Maternity wards around Montreal have had to close temporarily because of nursing shortages
Quebec registered 600 more births this spring compared to last year
Forced overtime during the pandemic and a recent spike in births have exacerbated a shortage of labour and delivery nurses in Quebec, leading several Montreal-area maternity wards to curtail services and even, in some cases, temporarily close.
Patients have been transferred to other hospitals, sometimes as far away as a couple of hours drive, in order to deliver their babies.
Doctors worry the measures announced last week — bonuses of between $12,000 and $15,000 to attract nurses who have left the public system — won't be enough to fix the shortage of specialized nurses.
"We want to be sure that pregnant women will have a delivery with all the nurses they need, who will take care of them and their baby," said Dr. Diane Francoeur, an obstetrician and gynecologist at the Sainte-Justine mother and child hospital in Montreal.
"And with this big shortage, it's a threat."
Francoeur says she hopes the bonuses will convince labour and delivery nurses to come back to work, but notes it's a specialized field that comes with difficult shifts, working nights and weekends — one of the reasons many nurses left the public system to join private agencies, health officials say.
"You have to be really convinced that it's the best place to work to stay," she said.
The consequences of the shortage in maternity wards are wide-ranging, from causing stress to patients to leading nurses to work-related burnout, says Francoeur, who is the former president of the Quebec Federation of Medical Specialists.
Last week, maternity ward nurses at Longueuil's Pierre-Boucher Hospital staged a sit-in to protest forced overtime.
Quebec's labour tribunal deemed the sit-in illegal before the ward could close completely, but other hospitals have had to interrupt labour and delivery services in recent weeks and months, including the Lakeshore General Hospital in the West Island and Cité-de-la-Santé hospital in Laval.
Dr. Dario Garcia, the president of Quebec's association of obstetricians and gynecologists, says hospitals in regions outside Montreal with smaller maternity teams have experienced those issues for the past couple of years.
But Garcia says the fact Montreal-area hospitals are now faced with acute shortages is a sign the problem is getting worse.
Health Minister Christian Dubé made no commitment to ending forced overtime when he announced the nursing incentives last week, which unions said was a major disappointment.

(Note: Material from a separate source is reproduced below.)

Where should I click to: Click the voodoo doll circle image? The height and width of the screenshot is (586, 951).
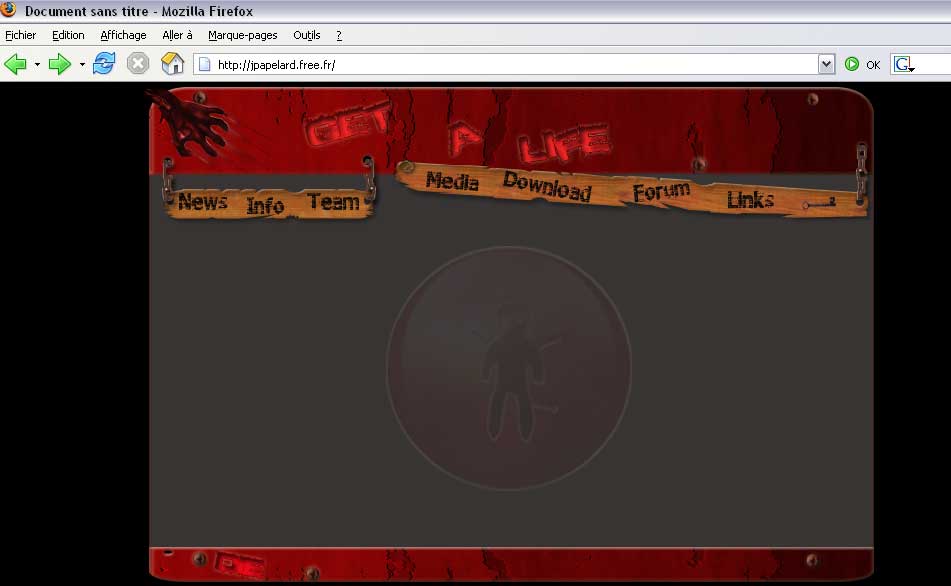click(509, 368)
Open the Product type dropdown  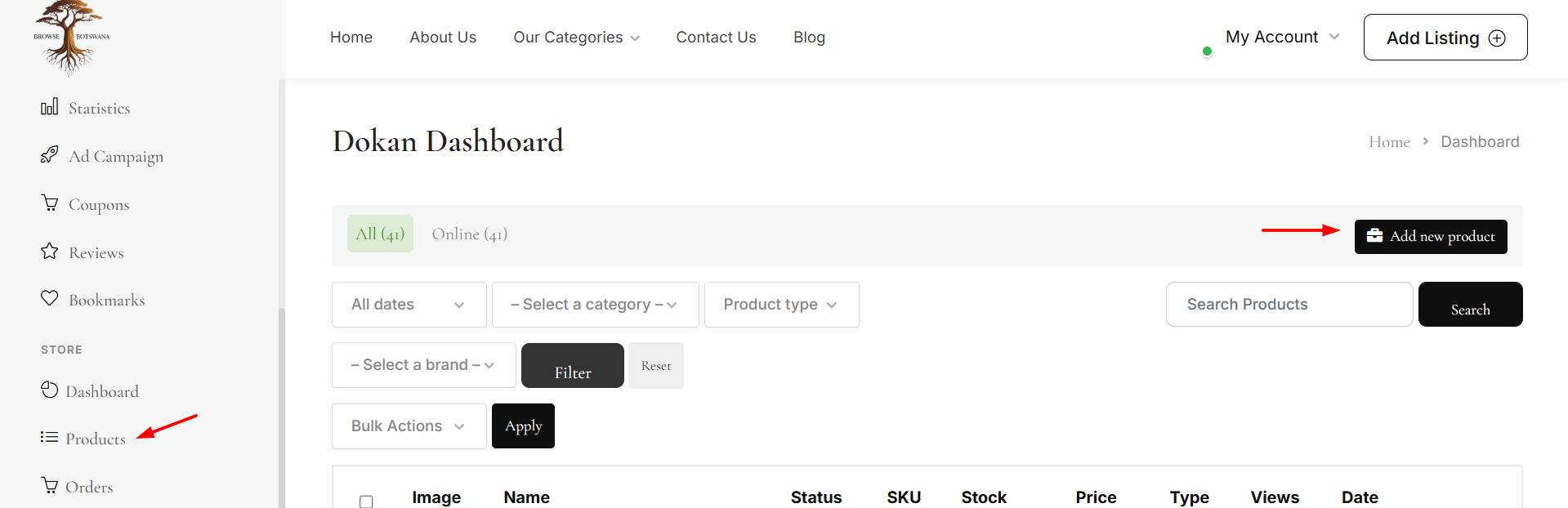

Patients transferred to other hospitals
Francoeur has seen patients having to travel from Montreal to Sherbrooke to deliver because of shortages at their local hospital.
She says having to change hospitals can be a major stressor for expecting patients. The physician-patient relationship in labour and delivery is particularly important because of the number of complications that can arise, she added.

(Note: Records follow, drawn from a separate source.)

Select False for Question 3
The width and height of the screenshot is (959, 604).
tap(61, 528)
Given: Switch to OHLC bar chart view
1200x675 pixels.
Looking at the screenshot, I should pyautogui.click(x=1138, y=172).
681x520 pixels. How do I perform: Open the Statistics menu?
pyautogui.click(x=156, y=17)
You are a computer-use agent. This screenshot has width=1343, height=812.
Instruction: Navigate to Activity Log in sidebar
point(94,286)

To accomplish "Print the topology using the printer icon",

"If you only speak English for example and everybody speaks French [at the other hospital], and you're already worried about your baby, it's not the way we wish to provide care, even though that care may be perfect," said Francoeur.
"Patients need to trust us and they need to understand, and participate in this special moment in their life."
Francoeur says physicians, nurses and orderlies are working hard to provide a high standard of care, "but at the end of the day when your shift is done you go home and you are dead tired."
Katalina Tennent believes her near-death experience in labour last winter could have been avoided if there hadn't been staff shortages at the Montreal General Hospital where she was a patient.
Tennent, who is 24, landed in the intensive care unit after experiencing a stillbirth due to a health issue.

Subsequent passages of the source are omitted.